[Opening PROVIDED RECORDS section]
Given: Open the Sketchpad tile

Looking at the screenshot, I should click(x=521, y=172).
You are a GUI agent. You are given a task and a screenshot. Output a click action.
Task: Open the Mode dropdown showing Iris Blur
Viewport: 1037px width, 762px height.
[Closing PROVIDED RECORDS section]
== TASK INSTRUCTIONS ==
Copy exactly the line that contains "You are a GUI" and all lines after it in the listing above, through the final line, and nothing else.

== EXPECTED ANSWER ==
You are a GUI agent. You are given a task and a screenshot. Output a click action.
Task: Open the Mode dropdown showing Iris Blur
Viewport: 1037px width, 762px height.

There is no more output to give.